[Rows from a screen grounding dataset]
★ ★ ★ ★ ★ ★ ★

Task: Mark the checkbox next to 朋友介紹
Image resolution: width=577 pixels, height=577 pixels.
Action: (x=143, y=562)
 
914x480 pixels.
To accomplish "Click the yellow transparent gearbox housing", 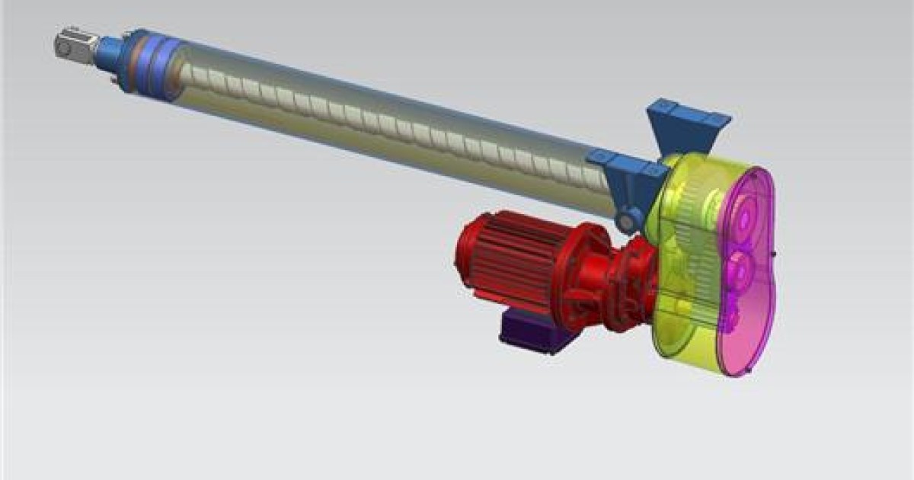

★ ★ ★ ★ ★ ★ ★

▶ **Exercise objective**
Can you write out the lines of every item above as a numbered list, skipping blank lines and leaving out the pictures?

▶ **Exercise result**
1. Task: Mark the checkbox next to 朋友介紹
2. Image resolution: width=577 pixels, height=577 pixels.
3. Action: (x=143, y=562)
4. 914x480 pixels.
5. To accomplish "Click the yellow transparent gearbox housing", 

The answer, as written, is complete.